Attraverso il volto strepitoso di Marcello Martin, un non attore fortemente voluto da Fasulo, ripercorriamo la complessa vicenda storica del mugnaio di un piccolo villaggio sperduto fra i monti del Friuli, Domenico Scandella, detto il Menocchio, che alla fine del Cinquecento affronta il tribunale dell’Inquisizione per difendere le sue teorie, naturalmente considerate eretiche, sulla natura di Dio e sulla chiesa di Roma.
Erano i tempi in cui la Chiesa Cattolica Romana si sentiva minacciata nella sua egemonia dalla Riforma Protestante, sferrando la prima sistematica guerra ideologica di uno Stato per il controllo totale delle coscienze. Il nuovo confessionale, disegnato proprio in questi anni, si trasforma da luogo di consolazione delle anime a tribunale della mente. Ascoltare, spiare e denunciare il prossimo diventano pratiche obbligatorie, pena: la scomunica, il carcere o il rogo. Menocchio non vuole patteggiare o fuggire, seguendo il consiglio degli amici e famigliari, ostinandosi ad affrontare il processo per eresia.
La vicenda ha più di mezzo millennio, eppure si rivela di un’attualità potente. Menocchio è l’elogio di chi ogni giorno resiste al pensiero unico di quel potere che ci pretende omologati.
Un lavoro quello di ricostruire la vicenda di Menocchio durato quasi quattro anni tra scrittura, produzione, casting e riprese che ha letteralmente sconvolto Martin, già guardiano delle dighe del Vajont e vicesindaco di Claut, piccolo comune del Friuli.

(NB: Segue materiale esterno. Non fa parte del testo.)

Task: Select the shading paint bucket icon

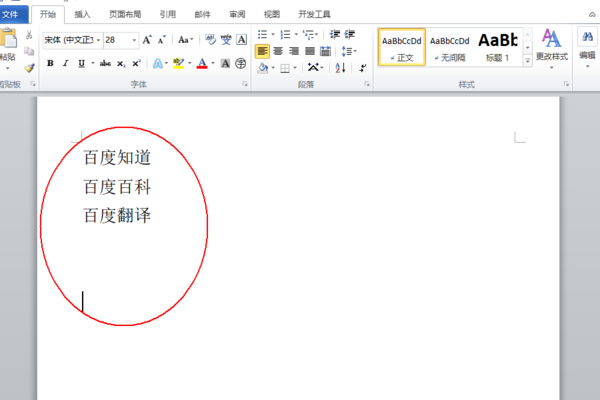Action: point(262,68)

In conferenza stampa a Roma il regista non riesce nemmeno a parlare, tanto il personaggio lo ha commosso.
“Quando Alberto mi ha contattato raccontandomi la storia di Menocchio – dice prima di scoppiare in lacrime – ho capito che qui il lavoro da fare era enorme, si trattava quasi di scardinare il mondo, tutto, di ribaltare ogni cosa. Dovevamo buttare giù una montagna con una mazza da baseball, un lavoro e una fatica enormi”.

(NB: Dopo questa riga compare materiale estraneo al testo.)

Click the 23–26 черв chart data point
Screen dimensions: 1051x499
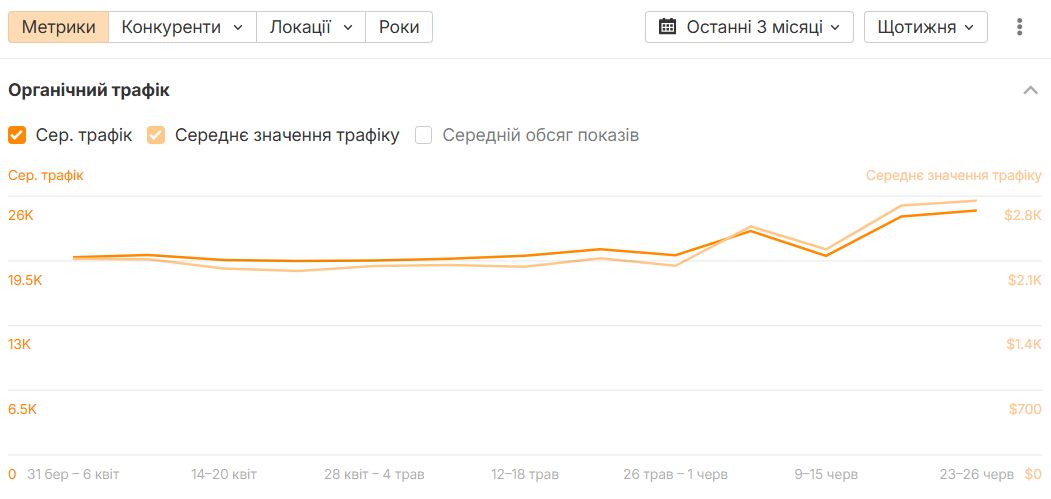pos(976,210)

Ed in effetti è così. Attraverso la natura e i volti segnati dalla fatica, dal sudore, dalla vita semplice e misera dei poveri, comprendiamo che la statura morale di un uomo passa per i suoi affetti, per la relazione con l’ambiente e la sua comunità. Per questo la camera di Fasulo è spesso dentro le rughe di Menocchio, dentro i suoi occhi vivi e mai domi, ricordandoci che l’uomo può raggiungere vette di resistenza ineguagliabili ma che l’intelligenza è anche sapersi adeguare e modificare i propri comportamenti per poter sopravvivere.
C’è una chiesa di uomini che teme le teorie eretiche e chiede alle comunità di denunciare i propri simili, e ci sono uomini che resistono. E c’è una natura che parla diversamente a quegli stessi uomini. Dio è negli alberi, a loro vi dovreste confessare, la Madonna non può essere vergine, Dio è un uomo, come tutti, questo dice Menocchio. E non si può.

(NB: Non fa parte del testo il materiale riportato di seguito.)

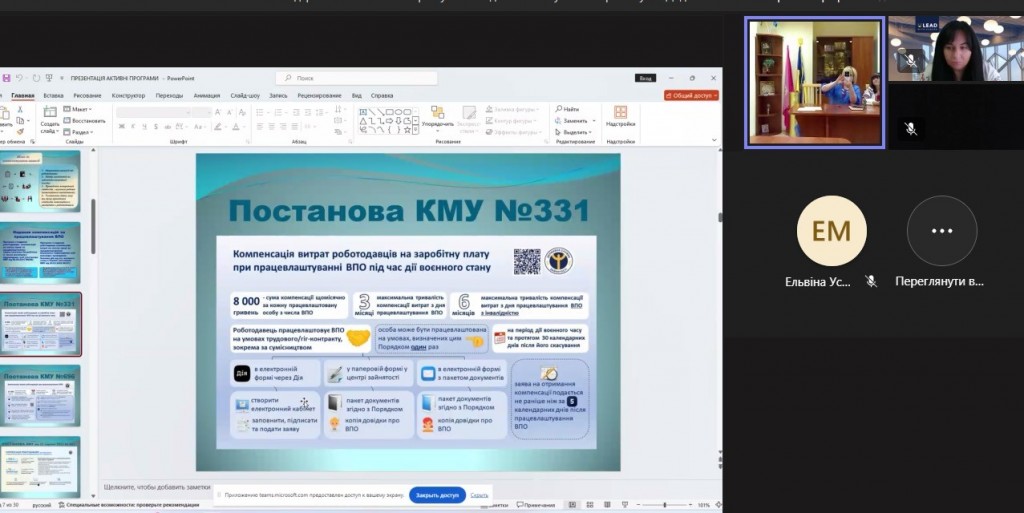Viewport: 1024px width, 513px height.
Task: Open the more participants ellipsis button
Action: [x=941, y=231]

“Non volevo raccontare la vicenda attraverso gli atti del processo – conclude Fasulo così come in Gostanza da Libbiano per esempio – ma dare vita, umanità, respiro a quelle carte anche scostandomene, trovare un legame con la terra e la natura che tra le righe non si legge”. Legame con la natura che il regista rispetta anche nella scelta della luce e della fotografia. E qui lo accostiamo ad un altro capolavoro come Barry Lyndon di Kubrick, tutto è luce naturale o lume di candela, il che conferisce a questo lavoro un’aura pittorica assolutamente rinascimentale.
Menocchio è un film che andrebbe visto da tutti. Proiettato nelle scuole, nelle case, nelle chiese. Se lo avesse girato un regista estero grideremmo al capolavoro. Se non vi offendete lo dico qui, è un capolavoro. Ed è anche giusto che la distribuzione sia indipendente e abbia formule diverse da quelle usuali.
“Non usciremo in x copie – dice la produttrice di Nefertiti – per un periodo x di tempo, ma abbiamo chiesto agli esercenti di fare proprio il film e garantire una visione di lunga durata, in modo che vi sia una sorta di fidelizzazione con questo personaggio. Quindi avremo una distribuzione più lunga nel tempo e speriamo che tutti possano vedere questo film”.